An AI that Predicts but has no Hidden Agenda: LawZero Lays out a Formal Safety Case for its “Scientist AI”.

02 07 2026

Montréal, Quebec, Canada, July 2, 2026 — LawZero, a nonprofit dedicated to safe-by-design artificial intelligence (AI), today released a paper providing a new mathematical framework, representing a fundamental shift in the development of safe AI: one built to make honest predictions about the world without pursuing goals of its own. Titled: “Safety from Honesty in a Disinterested AI Predictor" and authored by a team led by Yoshua Bengio, the work tackles what many researchers now consider a major danger of increasingly capable AI: that systems trained to imitate people and optimize for outcomes can quietly become goal-directed in ways their designers never intended.
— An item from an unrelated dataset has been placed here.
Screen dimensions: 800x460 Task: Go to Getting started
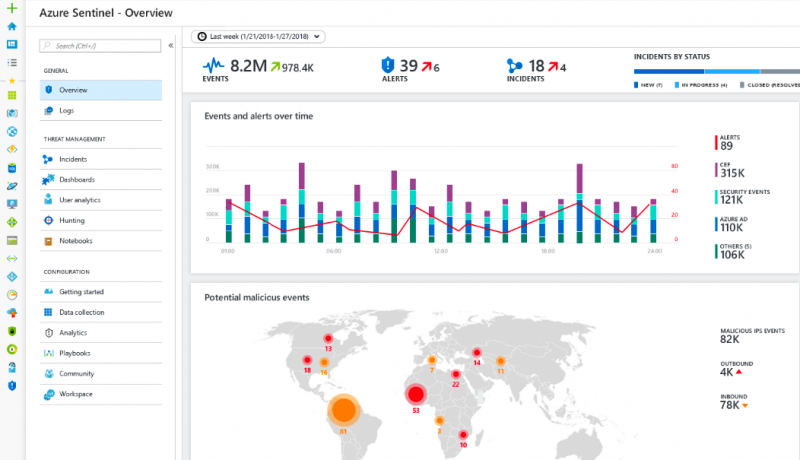[x=81, y=292]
Today's most powerful AI systems learn first by imitating vast amounts of human-written text, and then by being rewarded for the answers approved by the users. The paper argues that this training recipe can inadvertently incentivize systems to pursue unwanted goals of their own — arising either from imitating human drives or wanting to maximize approval. This structural pressure can manifest as harmless-seeming flattery, or scale into highly critical safety risks such as deception or resistance to being shut down. The authors call this "implicit agency": goal-seeking that no one asked for and that may not even be visible in the system's stated answers.
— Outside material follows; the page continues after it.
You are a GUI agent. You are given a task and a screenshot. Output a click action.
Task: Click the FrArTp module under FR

“Most AI today is trained to act like us, to imitate, to please”, said Yoshua Bengio, Co-President and Scientific Director at LawZero. “We're building something different: a system that mechanically applies the scientific method for hypothesizing and predicting, trying to understand the world and report its beliefs honestly, including about what might harm us. Such a disinterested, scientist-like AI observes and analyzes rather than having hidden drives that can lead to scheming”, Bengio concluded.
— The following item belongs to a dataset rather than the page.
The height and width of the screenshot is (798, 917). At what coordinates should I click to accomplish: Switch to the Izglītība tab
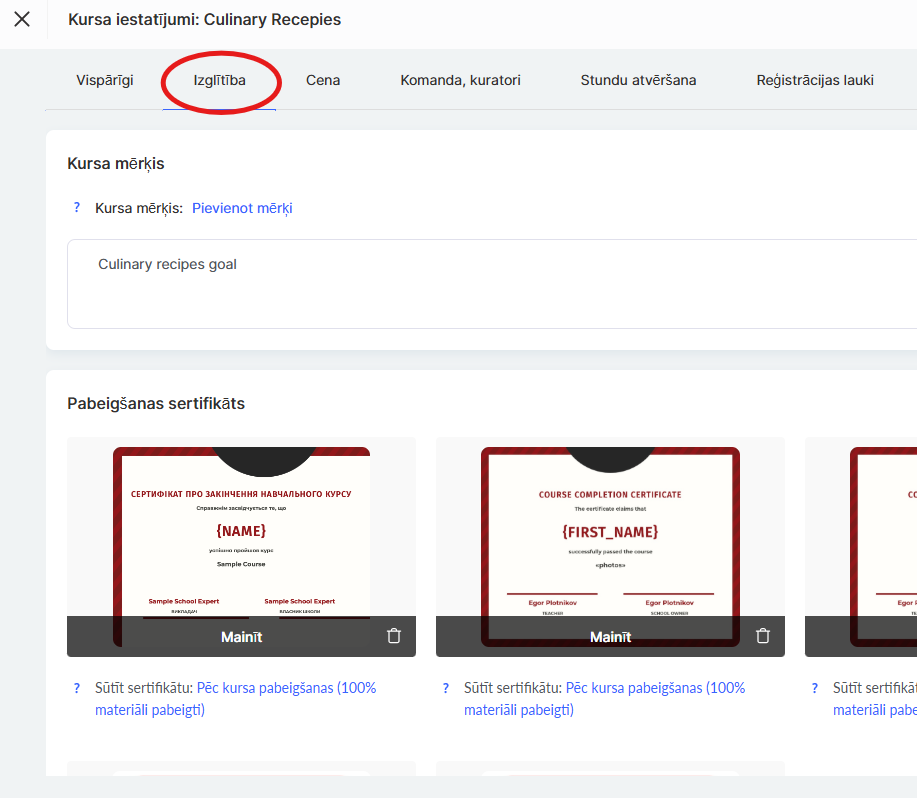point(220,80)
A scientist, not an agent.

The proposed alternative is to build AI that behaves like a scientist reporting their best explanatory theories rather than act like an agent. A scientist tries to understand and predict the world accurately; an agent tries to change it to get what it wants. LawZero’s "Scientist AI" predictor is trained only to estimate the probability of events through the most broadly explanatory hypotheses, and is given no incentive to influence what happens next as a consequence of its predictions, a property called consequence invariance. The paper calls this Scientist AI system disinterested; it has no stake in the outcomes its predictions bring about.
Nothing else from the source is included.